Smithfield looked at him as he walked up, looked at the expression in his eyes. "And you are?" the former president said.

"Sherman's girlfriend is here, upstairs in the burn unit. I thought you'd want to know."

"The burn unit?" he said, exasperated. "Was she...?"

"Yessir. Would you like to come with me?"

"I'll be back in a moment," Smithfield said to the physician, then he turned and followed Katz to the burn unit.

Carol turned to them when they walked in the room, and she seemed shocked to see the former president, almost as sad as he seemed to be when he saw her. "Hello," she said when he got to her bedside.

"I've been to see Officer Sherman," he began...

"Ted, sir. I'm sure he'd want you to call him Ted."

He nodded. "Yes. He's still not out of the woods, I'm afraid."

She nodded, looked away.

"I feel responsible," the old man said. "On his report, the report on my son's accident..." Smithfield stopped, pinched the bridge of his nose. "He found the electronics had been tampered with, the so-called 'drive by wire' system. Uncontrolled throttle response, he called it in the report, but he dug through all that wreckage and found the module. How many investigators do you know would have done something like that?"

Carol looked at him, looked at the tears in his eyes and wondered where this was coming from.

"He found her fingerprints, you know," the old man said, his voice cracking now as he choked back memories of Linda.

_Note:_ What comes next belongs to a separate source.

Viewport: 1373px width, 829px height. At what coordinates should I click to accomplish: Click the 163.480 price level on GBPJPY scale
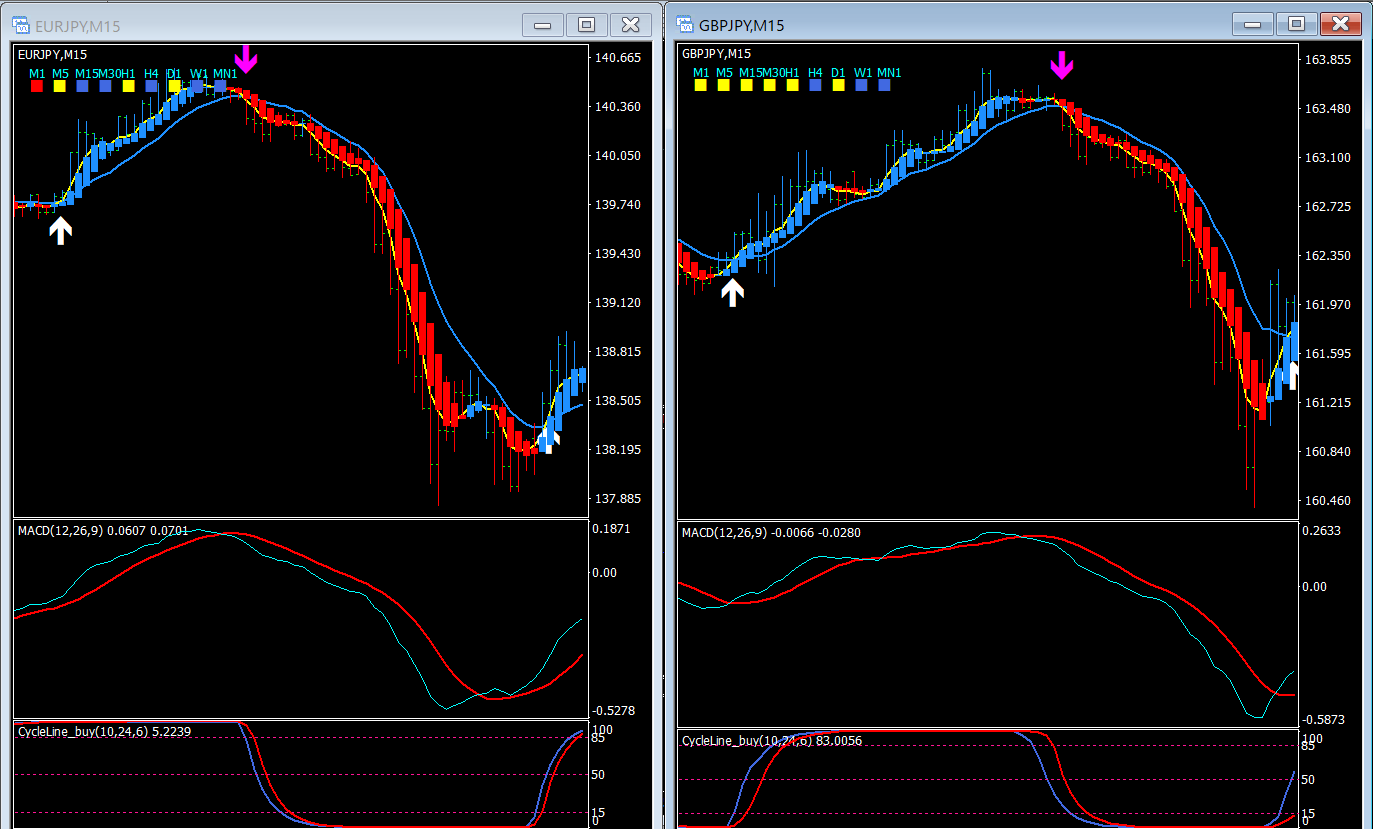pyautogui.click(x=1326, y=108)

"Sir?" Carol said, now clearly concerned.

"My wife. She was Russian, a spy, as it turns out, trying to get to Hyperion, through me. When my first wife died, she moved in so fast... But she'd worked for me, for so many years. It felt so natural, her joining me." He sighed, then took a deep breath and looked out the window at the sea, and the setting sun. "I wonder how many of us they've compromised like this, how deep their penetrations really go?"

"Mr President," Katz began, "what are you thinking?"

"Hmm? Well...think of the implications, Colonel," the old man said. "How many agents like her have been planted over the years? These operations go back to the Brezhnev era, perhaps even earlier, but almost all of the senior operations directorate of the old KGB is now in the Kremlin. Do you know, Lenin once said that when the revolution of the proletariat stalled, and by the way, he predicted it would, the party would need to appear to implode, and that would foster a false sense of security within the world's remaining capitalist oligarchies? His words, by the way, not mine; his mind was pure, unrestrained Russian paranoia. Anyway, without the kind of political competition that communism provided, he told his pals that capitalist countries would then expand uncontrollably, and then be consumed when an even greater revolution of the proletariat occurred. That's just pure Marx, Das Kapital, German rationalism given a healthy transplant of Russian fatalism. Yet, even so you can see it happening today. Hell, you can breathe it in the air, from Boston to Barcelona."

"The end of history, indeed," Katz said.

"Fukuyama? Decent analysis for his time, but no one beats History. She often has designs of her own, I'm afraid. Young lady, sorry, but a lot's happened the last few hours, and I'm afraid things are only going to get more interesting tonight." He took her hand, looked in her eyes. "I hope Officer...I hope Ted...pulls through." He turned to Katz then: "Colonel? I need a secure COMMs facility. I need to talk to Hyperion actual."

"Yessir. If you'll follow me."

Carol watched them leave, then turned to look out the window at the setting sun, burning so bright far beyond the edge of this world, then she wondered how many of them were out there -- on the far side of the sky.